§ Available records:

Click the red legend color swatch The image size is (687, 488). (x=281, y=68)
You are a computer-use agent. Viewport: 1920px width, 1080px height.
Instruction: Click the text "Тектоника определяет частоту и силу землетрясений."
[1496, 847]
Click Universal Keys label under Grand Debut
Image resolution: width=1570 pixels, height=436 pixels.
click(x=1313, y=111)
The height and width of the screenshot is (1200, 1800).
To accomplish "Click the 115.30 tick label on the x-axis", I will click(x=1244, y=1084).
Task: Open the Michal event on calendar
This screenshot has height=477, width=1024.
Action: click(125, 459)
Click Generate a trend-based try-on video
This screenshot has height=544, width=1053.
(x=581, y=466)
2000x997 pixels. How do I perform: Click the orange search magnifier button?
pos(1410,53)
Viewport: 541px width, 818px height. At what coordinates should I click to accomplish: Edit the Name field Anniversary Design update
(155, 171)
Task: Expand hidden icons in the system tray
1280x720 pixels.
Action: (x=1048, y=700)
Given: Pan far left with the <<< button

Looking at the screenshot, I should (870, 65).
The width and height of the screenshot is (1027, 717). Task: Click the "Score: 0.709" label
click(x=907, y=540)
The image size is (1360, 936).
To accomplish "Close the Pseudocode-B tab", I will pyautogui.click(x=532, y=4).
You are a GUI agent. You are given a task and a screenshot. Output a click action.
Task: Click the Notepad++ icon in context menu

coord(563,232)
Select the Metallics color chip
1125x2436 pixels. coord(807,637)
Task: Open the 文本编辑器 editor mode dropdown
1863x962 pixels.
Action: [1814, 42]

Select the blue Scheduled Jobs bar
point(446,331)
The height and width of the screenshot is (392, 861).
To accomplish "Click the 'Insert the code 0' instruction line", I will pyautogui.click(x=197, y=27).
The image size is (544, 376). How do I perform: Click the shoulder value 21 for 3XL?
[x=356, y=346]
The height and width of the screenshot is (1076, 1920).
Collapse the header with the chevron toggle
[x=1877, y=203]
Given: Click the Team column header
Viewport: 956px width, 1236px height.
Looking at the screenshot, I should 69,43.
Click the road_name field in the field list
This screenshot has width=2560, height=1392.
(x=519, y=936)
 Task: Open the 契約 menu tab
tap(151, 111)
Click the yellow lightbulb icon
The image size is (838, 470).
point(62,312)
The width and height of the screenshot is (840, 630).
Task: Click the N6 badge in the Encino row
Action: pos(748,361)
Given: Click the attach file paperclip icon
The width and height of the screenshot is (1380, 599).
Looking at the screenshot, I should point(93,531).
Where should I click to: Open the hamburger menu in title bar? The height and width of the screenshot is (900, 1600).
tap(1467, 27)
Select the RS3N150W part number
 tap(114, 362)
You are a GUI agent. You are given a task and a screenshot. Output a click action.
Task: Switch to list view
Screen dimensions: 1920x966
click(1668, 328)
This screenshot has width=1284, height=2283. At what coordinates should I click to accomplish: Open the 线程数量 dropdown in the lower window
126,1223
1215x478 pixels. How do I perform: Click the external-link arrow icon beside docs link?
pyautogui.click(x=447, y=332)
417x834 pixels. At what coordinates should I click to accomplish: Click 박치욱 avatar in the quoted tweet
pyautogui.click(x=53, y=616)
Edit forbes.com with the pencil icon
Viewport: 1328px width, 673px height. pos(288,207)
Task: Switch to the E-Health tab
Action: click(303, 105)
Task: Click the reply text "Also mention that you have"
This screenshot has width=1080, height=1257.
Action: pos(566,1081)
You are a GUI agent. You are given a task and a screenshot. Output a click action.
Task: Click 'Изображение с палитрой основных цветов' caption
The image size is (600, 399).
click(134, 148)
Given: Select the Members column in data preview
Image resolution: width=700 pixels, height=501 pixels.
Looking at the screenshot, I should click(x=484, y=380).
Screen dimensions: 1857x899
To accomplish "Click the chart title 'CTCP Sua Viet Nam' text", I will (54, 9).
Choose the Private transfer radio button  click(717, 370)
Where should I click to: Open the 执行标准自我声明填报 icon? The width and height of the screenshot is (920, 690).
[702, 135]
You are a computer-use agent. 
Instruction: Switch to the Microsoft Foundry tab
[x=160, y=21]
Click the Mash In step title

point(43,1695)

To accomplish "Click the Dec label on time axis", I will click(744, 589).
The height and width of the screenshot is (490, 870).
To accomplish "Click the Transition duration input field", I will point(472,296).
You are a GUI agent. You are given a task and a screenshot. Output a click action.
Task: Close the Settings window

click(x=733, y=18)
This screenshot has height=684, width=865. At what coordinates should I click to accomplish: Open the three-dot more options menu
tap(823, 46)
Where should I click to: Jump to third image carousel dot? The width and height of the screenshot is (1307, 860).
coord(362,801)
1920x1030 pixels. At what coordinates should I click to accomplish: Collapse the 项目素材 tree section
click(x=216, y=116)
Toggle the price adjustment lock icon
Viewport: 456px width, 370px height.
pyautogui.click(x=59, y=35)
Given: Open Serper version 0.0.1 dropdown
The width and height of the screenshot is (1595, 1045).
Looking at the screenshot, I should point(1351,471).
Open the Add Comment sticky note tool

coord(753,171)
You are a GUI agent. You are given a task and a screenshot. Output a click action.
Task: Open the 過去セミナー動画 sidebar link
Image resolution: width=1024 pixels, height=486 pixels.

§ Task description: Nothing but the lines from the one with "Viewport: 456px width, 370px height." through the last line of the entries should be repeated, and those exactly.

§ Answer to this task:
Viewport: 456px width, 370px height.
pyautogui.click(x=59, y=35)
Given: Open Serper version 0.0.1 dropdown
The width and height of the screenshot is (1595, 1045).
Looking at the screenshot, I should point(1351,471).
Open the Add Comment sticky note tool

coord(753,171)
You are a GUI agent. You are given a task and a screenshot. Output a click action.
Task: Open the 過去セミナー動画 sidebar link
Image resolution: width=1024 pixels, height=486 pixels.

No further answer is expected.